CVMar 21, 2020

Video-based Person Re-Identification using Gated Convolutional Recurrent Neural Networks

arXiv:2003.09717v1
AI Analysis

This work solves the problem of improving accuracy in video-based person re-identification for surveillance and security applications, representing an incremental advancement with a novel gating approach.

The paper tackles video-based person re-identification by addressing the issue of irrelevant background and occluded regions hindering performance, introducing a gating mechanism that filters out these areas and combining color and optical flow channels for improved reliability, resulting in demonstrated performance improvements on two major datasets.

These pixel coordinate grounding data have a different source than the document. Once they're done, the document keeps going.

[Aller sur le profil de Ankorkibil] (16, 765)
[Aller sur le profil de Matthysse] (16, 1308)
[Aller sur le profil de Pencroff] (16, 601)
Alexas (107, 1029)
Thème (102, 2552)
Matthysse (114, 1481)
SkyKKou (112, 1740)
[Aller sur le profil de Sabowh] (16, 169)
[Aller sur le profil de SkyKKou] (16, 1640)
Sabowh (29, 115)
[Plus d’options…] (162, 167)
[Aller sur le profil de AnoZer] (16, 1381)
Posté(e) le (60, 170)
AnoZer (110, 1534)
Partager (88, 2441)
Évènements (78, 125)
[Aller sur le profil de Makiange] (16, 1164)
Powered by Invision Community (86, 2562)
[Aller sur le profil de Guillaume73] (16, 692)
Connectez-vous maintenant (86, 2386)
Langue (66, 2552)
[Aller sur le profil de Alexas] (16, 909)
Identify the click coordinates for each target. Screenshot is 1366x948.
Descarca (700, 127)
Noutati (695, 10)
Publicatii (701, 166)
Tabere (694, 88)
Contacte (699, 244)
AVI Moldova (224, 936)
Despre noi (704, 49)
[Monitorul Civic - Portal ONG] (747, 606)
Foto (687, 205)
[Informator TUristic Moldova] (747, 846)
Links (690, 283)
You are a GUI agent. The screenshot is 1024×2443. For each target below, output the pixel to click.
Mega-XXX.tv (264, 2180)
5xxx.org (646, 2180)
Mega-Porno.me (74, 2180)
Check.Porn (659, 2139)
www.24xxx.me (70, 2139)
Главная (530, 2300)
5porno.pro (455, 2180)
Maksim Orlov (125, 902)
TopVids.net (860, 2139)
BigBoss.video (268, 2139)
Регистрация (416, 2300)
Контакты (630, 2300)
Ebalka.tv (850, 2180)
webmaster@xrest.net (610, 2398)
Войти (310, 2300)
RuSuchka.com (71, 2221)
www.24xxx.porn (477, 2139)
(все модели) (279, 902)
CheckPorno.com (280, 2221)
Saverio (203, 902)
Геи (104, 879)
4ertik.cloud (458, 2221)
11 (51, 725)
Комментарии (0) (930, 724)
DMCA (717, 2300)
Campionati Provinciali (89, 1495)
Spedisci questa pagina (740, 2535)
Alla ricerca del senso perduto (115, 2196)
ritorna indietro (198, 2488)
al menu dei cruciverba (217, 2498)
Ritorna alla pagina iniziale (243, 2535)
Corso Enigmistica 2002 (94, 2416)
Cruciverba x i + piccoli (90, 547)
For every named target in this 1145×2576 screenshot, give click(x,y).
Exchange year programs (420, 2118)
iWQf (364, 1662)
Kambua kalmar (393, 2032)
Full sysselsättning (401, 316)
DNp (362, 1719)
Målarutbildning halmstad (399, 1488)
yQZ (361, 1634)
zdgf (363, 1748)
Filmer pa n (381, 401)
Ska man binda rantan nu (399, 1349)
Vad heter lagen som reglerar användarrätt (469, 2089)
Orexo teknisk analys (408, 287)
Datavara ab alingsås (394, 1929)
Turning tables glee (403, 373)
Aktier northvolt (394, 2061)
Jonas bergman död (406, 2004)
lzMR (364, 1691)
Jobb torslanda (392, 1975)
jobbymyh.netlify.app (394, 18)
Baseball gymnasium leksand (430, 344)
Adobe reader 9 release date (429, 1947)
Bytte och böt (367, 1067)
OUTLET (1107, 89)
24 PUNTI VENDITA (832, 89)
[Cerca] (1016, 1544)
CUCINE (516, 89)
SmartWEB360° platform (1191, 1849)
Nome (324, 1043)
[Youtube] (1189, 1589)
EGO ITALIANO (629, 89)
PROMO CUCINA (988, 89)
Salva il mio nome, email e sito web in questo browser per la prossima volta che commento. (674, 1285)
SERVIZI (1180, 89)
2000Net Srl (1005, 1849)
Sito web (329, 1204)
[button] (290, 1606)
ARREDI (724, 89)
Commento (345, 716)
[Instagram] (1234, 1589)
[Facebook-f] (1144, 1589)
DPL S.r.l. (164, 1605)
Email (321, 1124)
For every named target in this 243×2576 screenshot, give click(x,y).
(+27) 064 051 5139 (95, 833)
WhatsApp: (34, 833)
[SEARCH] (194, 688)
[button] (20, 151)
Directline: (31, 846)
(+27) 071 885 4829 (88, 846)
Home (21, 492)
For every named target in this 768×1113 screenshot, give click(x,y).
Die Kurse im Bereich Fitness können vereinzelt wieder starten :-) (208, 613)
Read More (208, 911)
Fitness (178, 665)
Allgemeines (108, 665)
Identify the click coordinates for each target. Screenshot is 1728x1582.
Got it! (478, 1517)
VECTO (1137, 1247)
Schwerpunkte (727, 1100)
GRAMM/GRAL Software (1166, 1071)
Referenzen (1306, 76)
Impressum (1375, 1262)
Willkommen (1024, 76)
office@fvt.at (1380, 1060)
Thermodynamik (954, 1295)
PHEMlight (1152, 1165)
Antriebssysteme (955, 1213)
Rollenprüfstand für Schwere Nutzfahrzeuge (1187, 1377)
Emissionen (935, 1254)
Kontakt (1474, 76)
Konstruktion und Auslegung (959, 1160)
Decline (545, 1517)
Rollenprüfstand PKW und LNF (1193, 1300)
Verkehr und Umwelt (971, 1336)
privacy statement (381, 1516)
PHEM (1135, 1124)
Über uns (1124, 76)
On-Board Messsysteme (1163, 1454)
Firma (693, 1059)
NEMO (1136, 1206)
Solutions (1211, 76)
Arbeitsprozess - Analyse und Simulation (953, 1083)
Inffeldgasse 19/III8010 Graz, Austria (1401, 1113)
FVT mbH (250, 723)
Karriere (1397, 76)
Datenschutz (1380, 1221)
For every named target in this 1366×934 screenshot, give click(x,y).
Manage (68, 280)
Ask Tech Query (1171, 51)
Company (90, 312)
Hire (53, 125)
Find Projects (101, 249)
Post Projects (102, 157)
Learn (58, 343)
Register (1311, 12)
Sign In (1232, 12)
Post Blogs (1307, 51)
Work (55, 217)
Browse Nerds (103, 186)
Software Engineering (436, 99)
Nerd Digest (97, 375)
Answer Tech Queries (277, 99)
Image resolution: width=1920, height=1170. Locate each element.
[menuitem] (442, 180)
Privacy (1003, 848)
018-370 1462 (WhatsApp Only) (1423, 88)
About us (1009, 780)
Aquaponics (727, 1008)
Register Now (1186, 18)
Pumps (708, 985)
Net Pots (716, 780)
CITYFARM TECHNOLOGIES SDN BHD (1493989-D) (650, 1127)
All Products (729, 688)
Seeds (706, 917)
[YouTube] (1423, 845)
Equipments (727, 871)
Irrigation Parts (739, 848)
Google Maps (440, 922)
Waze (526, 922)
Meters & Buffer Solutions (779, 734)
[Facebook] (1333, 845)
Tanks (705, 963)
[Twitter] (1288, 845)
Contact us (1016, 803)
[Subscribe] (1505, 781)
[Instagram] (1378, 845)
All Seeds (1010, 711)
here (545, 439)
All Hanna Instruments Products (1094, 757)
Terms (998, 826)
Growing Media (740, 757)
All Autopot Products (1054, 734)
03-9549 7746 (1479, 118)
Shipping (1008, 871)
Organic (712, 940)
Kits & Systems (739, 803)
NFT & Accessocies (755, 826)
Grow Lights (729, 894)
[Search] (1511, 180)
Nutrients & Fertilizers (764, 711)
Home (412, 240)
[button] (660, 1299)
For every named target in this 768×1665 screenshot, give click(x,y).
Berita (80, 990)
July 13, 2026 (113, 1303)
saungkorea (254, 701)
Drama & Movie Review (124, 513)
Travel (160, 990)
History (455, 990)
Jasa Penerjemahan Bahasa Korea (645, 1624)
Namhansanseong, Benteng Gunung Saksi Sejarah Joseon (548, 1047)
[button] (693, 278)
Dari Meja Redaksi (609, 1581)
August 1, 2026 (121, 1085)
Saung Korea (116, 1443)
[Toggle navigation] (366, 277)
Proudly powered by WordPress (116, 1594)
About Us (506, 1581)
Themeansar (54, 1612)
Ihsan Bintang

Deep neural networks have been successfully applied to solving the video-based person re-identification problem with impressive results reported. The existing networks for person re-id are designed to extract discriminative features that preserve the identity information. Usually, whole video frames are fed into the neural networks and all the regions in a frame are equally treated. This may be a suboptimal choice because many regions, e.g., background regions in the video, are not related to the person. Furthermore, the person of interest may be occluded by another person or something else. These unrelated regions may hinder person re-identification. In this paper, we introduce a novel gating mechanism to deep neural networks. Our gating mechanism will learn which regions are helpful for person re-identification and let these regions pass the gate. The unrelated background regions or occluding regions are filtered out by the gate. In each frame, the color channels and optical flow channels provide quite different information. To better leverage such information, we generate one gate using the color channels and another gate using the optical flow channels. These two gates are combined to provide a more reliable gate with a novel fusion method. Experimental results on two major datasets demonstrate the performance improvements due to the proposed gating mechanism.